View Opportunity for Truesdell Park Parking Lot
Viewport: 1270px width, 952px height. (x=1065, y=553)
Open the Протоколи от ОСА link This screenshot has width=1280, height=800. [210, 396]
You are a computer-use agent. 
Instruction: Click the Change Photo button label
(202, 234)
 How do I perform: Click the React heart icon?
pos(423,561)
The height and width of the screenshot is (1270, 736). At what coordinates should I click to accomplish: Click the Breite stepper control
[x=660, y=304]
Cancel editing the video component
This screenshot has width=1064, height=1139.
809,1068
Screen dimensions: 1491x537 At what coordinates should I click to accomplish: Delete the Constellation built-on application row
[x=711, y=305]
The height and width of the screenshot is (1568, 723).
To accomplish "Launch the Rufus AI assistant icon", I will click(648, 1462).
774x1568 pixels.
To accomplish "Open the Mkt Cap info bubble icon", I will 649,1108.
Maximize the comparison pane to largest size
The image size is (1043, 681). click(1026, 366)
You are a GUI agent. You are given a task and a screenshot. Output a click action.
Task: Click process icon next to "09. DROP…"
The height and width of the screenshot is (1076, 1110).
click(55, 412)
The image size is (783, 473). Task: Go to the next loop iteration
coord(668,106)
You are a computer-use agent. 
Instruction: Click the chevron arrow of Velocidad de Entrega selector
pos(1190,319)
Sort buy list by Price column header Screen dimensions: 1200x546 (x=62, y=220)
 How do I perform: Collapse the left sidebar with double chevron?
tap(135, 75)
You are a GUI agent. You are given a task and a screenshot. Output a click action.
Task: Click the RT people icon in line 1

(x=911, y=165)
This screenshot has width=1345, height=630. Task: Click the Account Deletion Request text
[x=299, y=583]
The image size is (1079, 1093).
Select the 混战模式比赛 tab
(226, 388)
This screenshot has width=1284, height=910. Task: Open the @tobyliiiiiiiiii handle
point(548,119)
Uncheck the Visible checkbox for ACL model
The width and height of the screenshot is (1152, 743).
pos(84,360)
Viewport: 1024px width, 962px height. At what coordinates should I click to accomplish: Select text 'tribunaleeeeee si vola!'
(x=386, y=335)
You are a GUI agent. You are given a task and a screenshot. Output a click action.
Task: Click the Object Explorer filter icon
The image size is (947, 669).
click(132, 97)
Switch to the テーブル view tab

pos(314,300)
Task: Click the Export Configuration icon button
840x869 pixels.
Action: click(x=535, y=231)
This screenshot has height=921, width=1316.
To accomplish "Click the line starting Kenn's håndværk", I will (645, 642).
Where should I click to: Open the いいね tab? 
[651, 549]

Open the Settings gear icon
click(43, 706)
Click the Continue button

• • •

| TASK PROMPT |
Output every record above exactly as it appears.

| YOUR SOLUTION |
View Opportunity for Truesdell Park Parking Lot
Viewport: 1270px width, 952px height. (x=1065, y=553)
Open the Протоколи от ОСА link This screenshot has width=1280, height=800. [210, 396]
You are a computer-use agent. 
Instruction: Click the Change Photo button label
(202, 234)
 How do I perform: Click the React heart icon?
pos(423,561)
The height and width of the screenshot is (1270, 736). At what coordinates should I click to accomplish: Click the Breite stepper control
[x=660, y=304]
Cancel editing the video component
This screenshot has width=1064, height=1139.
809,1068
Screen dimensions: 1491x537 At what coordinates should I click to accomplish: Delete the Constellation built-on application row
[x=711, y=305]
The height and width of the screenshot is (1568, 723).
To accomplish "Launch the Rufus AI assistant icon", I will click(648, 1462).
774x1568 pixels.
To accomplish "Open the Mkt Cap info bubble icon", I will 649,1108.
Maximize the comparison pane to largest size
The image size is (1043, 681). click(1026, 366)
You are a GUI agent. You are given a task and a screenshot. Output a click action.
Task: Click process icon next to "09. DROP…"
The height and width of the screenshot is (1076, 1110).
click(55, 412)
The image size is (783, 473). Task: Go to the next loop iteration
coord(668,106)
You are a computer-use agent. 
Instruction: Click the chevron arrow of Velocidad de Entrega selector
pos(1190,319)
Sort buy list by Price column header Screen dimensions: 1200x546 (x=62, y=220)
 How do I perform: Collapse the left sidebar with double chevron?
tap(135, 75)
You are a GUI agent. You are given a task and a screenshot. Output a click action.
Task: Click the RT people icon in line 1

(x=911, y=165)
This screenshot has width=1345, height=630. Task: Click the Account Deletion Request text
[x=299, y=583]
The image size is (1079, 1093).
Select the 混战模式比赛 tab
(226, 388)
This screenshot has width=1284, height=910. Task: Open the @tobyliiiiiiiiii handle
point(548,119)
Uncheck the Visible checkbox for ACL model
The width and height of the screenshot is (1152, 743).
pos(84,360)
Viewport: 1024px width, 962px height. At what coordinates should I click to accomplish: Select text 'tribunaleeeeee si vola!'
(x=386, y=335)
You are a GUI agent. You are given a task and a screenshot. Output a click action.
Task: Click the Object Explorer filter icon
The image size is (947, 669).
click(132, 97)
Switch to the テーブル view tab

pos(314,300)
Task: Click the Export Configuration icon button
840x869 pixels.
Action: click(x=535, y=231)
This screenshot has height=921, width=1316.
To accomplish "Click the line starting Kenn's håndværk", I will (645, 642).
Where should I click to: Open the いいね tab? 
[651, 549]

Open the Settings gear icon
click(43, 706)
Click the Continue button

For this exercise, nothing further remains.